• _INPUT MATERIAL_:
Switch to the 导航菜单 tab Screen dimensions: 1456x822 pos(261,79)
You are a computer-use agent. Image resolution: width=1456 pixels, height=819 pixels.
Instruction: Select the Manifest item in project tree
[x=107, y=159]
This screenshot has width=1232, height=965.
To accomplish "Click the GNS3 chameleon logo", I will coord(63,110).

---

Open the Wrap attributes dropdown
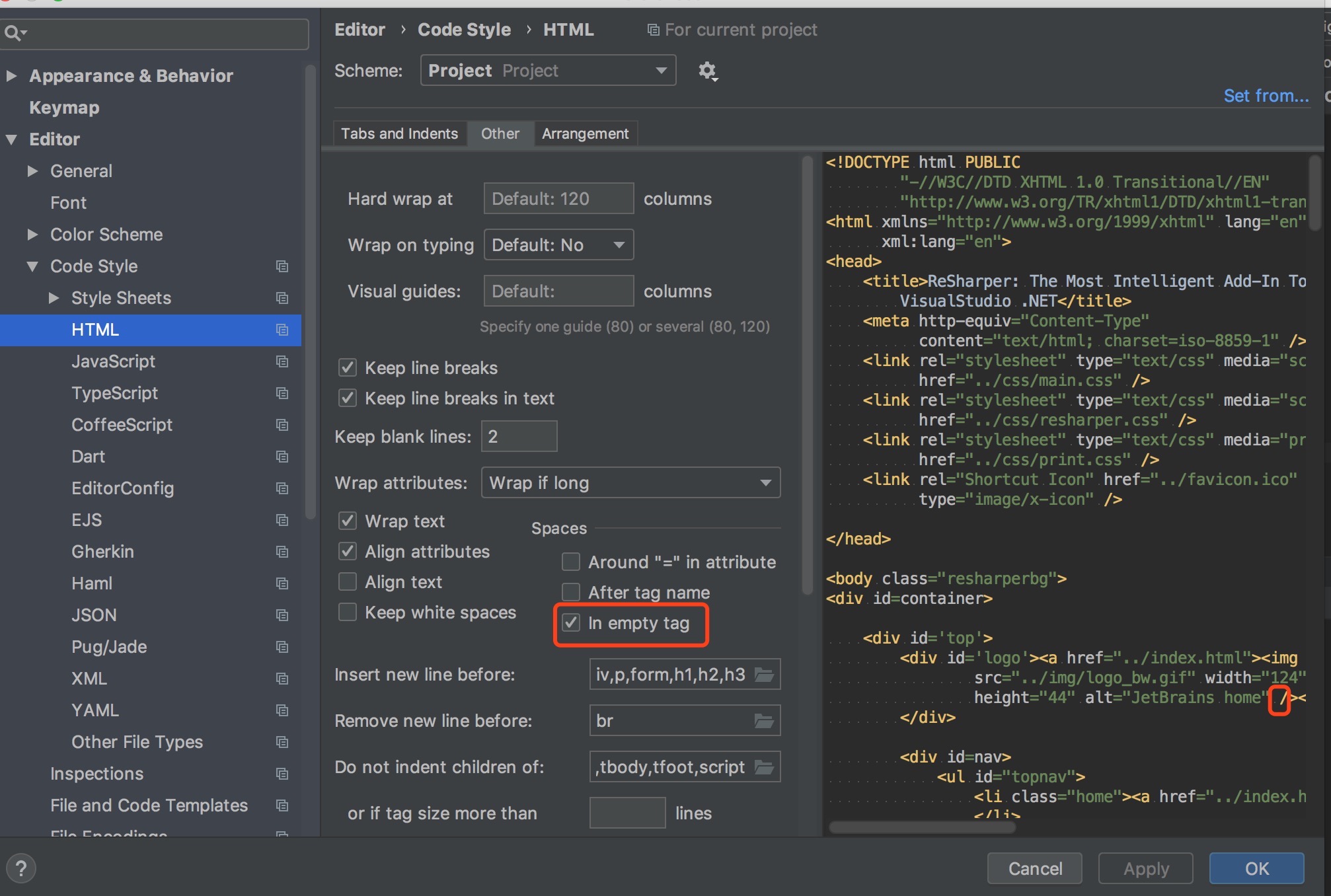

• _WHAT YOU WILL DO_: Show each line in the listing above that has "width".

• _EXPECTED ANSWER_:
You are a computer-use agent. Image resolution: width=1456 pixels, height=819 pixels.
This screenshot has width=1232, height=965.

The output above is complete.